LEYMARIE Michel, Henri, Joseph

Par Jacques Girault, Jean Maitron, Claude Pennetier

Né le 22 septembre 1904 à Aurillac (Cantal), mort le 14 décembre 1986 à Aurillac ; instituteur ; militant syndicaliste du SNI ; militant communiste dans le Cantal, adjoint au maire d’Aurillac.

Michel Leymarie
Michel Leymarie

Fils d’un tailleur de pierre devenu contremaître et d’une femme de ménage, Michel Leymarie reçut les premiers sacrements catholiques. Tour à tour berger (1916), apprenti typographe (1918), employé dans l’entreprise de son père (1919), élève du cours complémentaire d’Aurillac, il entra à l’École normale d’instituteurs d’Aurillac en 1920. Il exerça dans diverses localités du Cantal, Trémouille, Maurs (1928), Saint-Flour, Vieillespesse, Saint-Hippolyte, Bassignac (1936), Saint-Jacques-des-Blats (où il fut aussi secrétaire de mairie) avant d’être nommé, en 1958, à l’école Paul Doumer et au cours complémentaire, puis professeur au collège d’enseignement général d’Aurillac.

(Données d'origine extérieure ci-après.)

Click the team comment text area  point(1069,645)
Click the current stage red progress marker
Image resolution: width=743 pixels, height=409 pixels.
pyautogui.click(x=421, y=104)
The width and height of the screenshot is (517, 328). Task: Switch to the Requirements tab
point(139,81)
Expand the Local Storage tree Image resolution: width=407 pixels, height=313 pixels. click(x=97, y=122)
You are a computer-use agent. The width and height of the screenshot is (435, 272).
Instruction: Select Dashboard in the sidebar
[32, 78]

Michel Leymarie effectua son service militaire dans l’infanterie. Il suivit l’école des officiers de réserve et devenu lieutenant de réserve, fut révoqué pour « antimilitarisme » en 1934.

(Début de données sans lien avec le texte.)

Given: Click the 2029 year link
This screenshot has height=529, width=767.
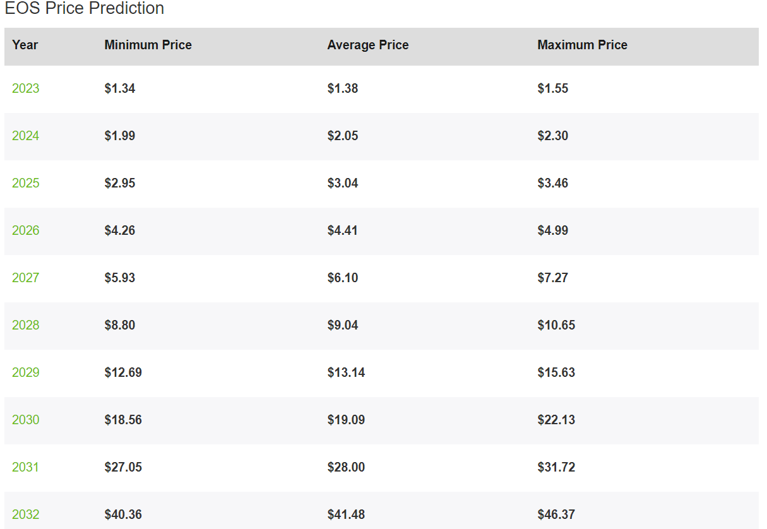Looking at the screenshot, I should (25, 372).
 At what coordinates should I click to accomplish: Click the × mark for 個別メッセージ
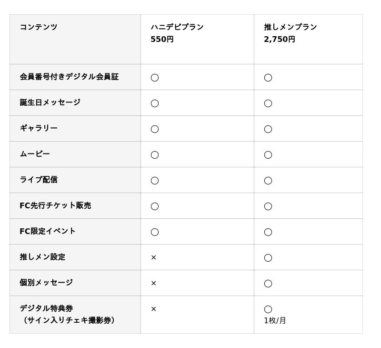[x=154, y=283]
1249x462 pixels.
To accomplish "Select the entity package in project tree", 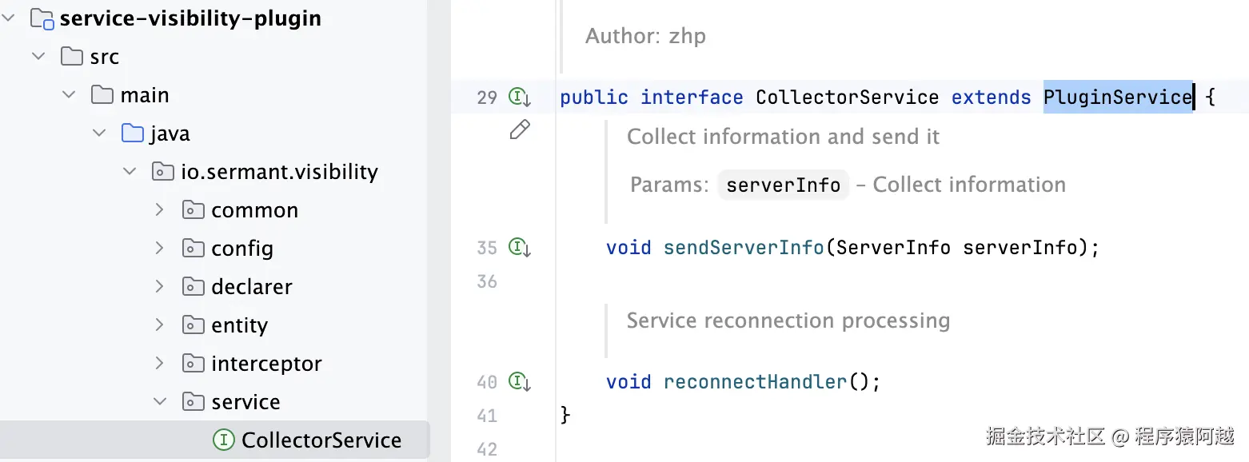I will click(x=239, y=325).
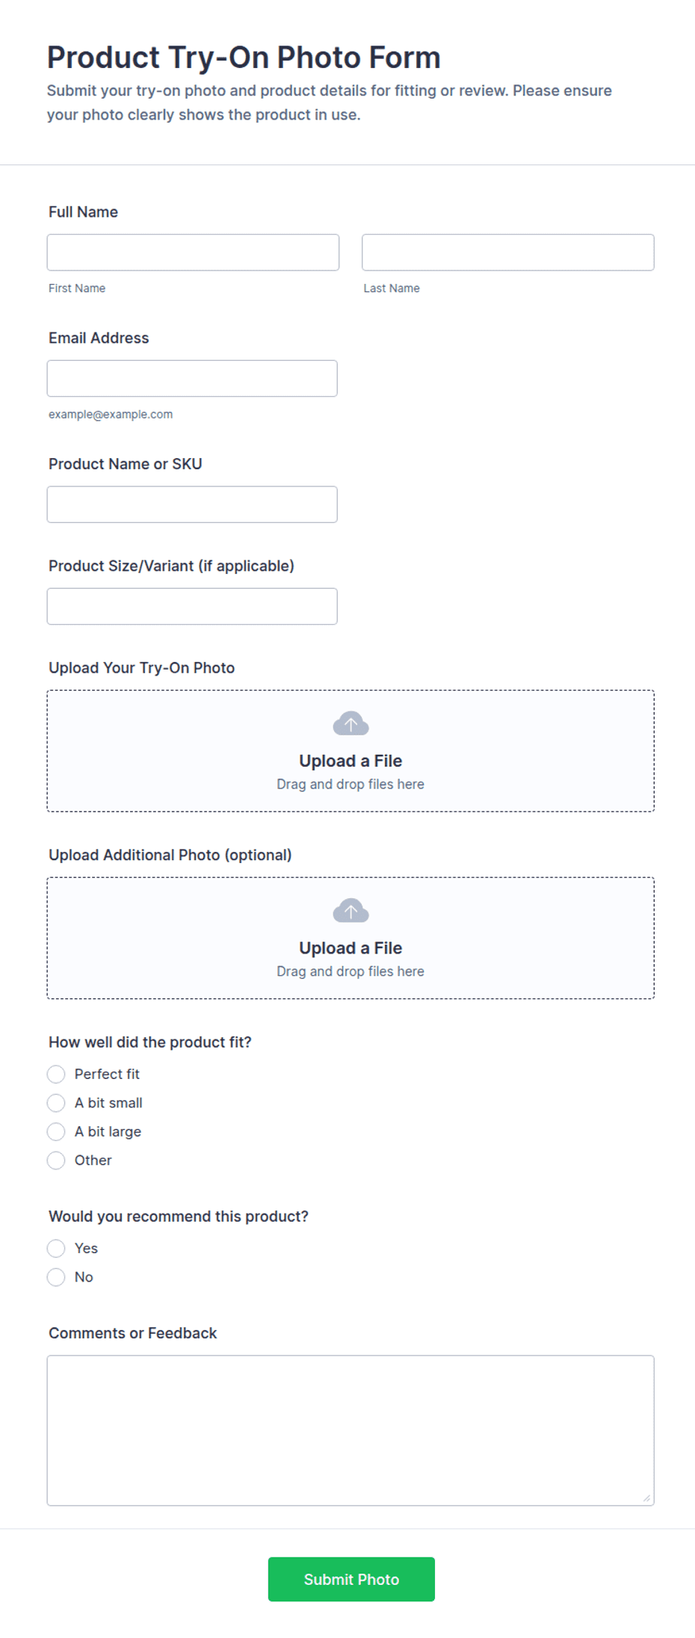Select the Other fit radio option
Image resolution: width=695 pixels, height=1638 pixels.
[x=56, y=1160]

_Membre du Syndicat national des instituteurs à partir de 1924, il fut l’un des fondateurs du groupe de Jeunes et en fut le secrétaire de 1927 à 1930. Ces jeunes instituteurs créèrent la section départementale du Syndicat des membres de l’enseignement laïc, affilié à la Fédération CGTU de l’Enseignement. Il appartint à son conseil à partir de 1927, puis exerça les fonctions de secrétaire de 1932 à 1935. Toutefois, toujours membre de la section départementale du SNI, il fut délégué du Cantal aux congrès nationaux des Groupes de Jeunes jumelés avec ceux de la Fédération unitaire de l’Enseignement (1927, 1928, 1929). Il était le correspondant départemental de l’Internationale des travailleurs de l’Enseignement. Après la fusion de 1936, il milita au Syndicat national des instituteurs, fut membre du conseil syndical de la section départementale, secrétaire à l’éducation sociale en 1937.

Michel Leymarie se maria uniquement civilement en avril 1930 à Vieillespesse, avec Jeanne Buchon, institutrice syndiquée, future communiste et résistante. Le couple eut deux enfants.

Membre du Parti communiste depuis 1927 (en fait, il donnait plusieurs dates d’adhésion mais précisait qu’il avait adhéré à Maurs, influencé par l’instituteur communiste Louis Escuroux, d’où en 1928-1929), il créa la section communiste de Champagnac en 1936. Il appartint au comité du rayon communiste, puis au comité et au bureau de la région Auvergne (octobre 1936), responsable à l’organisation. Il contribua à la création de l’hebdomadaire communiste le Cantal ouvrier et paysan en 1936 et en assura la direction-rédaction. En 1937, trésorier de la cellule communiste de Saint-Jacques-des-Blats, secrétaire adjoint de la région communiste du Cantal, après la grève du 30 novembre 1938, il reprocha au secrétaire régional, un postier, de ne pas avoir fait grève et fut rétrogradé du bureau au comité régional en 1939. Mais il y avait d’autres raisons : opposition avec la majorité des militants du bureau régional sur les questions de la guerre et des relations avec le syndicalisme. D’autre part, il ne partageait pas le point de vue de la direction justifiant la lutte contre les trotskistes, et en 1937 écrivait son autobiographie, « à force de voir partout des trotskistes on finit par les créer". En effet, dans le rapport sur le trotskisme remis au bureau politique, le 28 juillet 1938, les auteurs considéraient que dans les différentes biographies remplies, les réponses données par Leymarie étaient « insuffisantes ». Il avait déclaré avoir été le premier à lutter contre Escuroux, mais continuait à entretenir de relations avec un militant qu’il présentait lui-même comme « trotskiste-ferratiste ». D’autre part, peu de temps avant, l’envoyé de la direction du Parti communiste constatait que Leymarie, malgré un accord passé avec la fédération socialiste, continuait dans ses articles du Cantal ouvrier et paysan à « égratigner » Léon Blum, ce qui n’était pas compris des militants qui espéraient beaucoup d’une union de la gauche.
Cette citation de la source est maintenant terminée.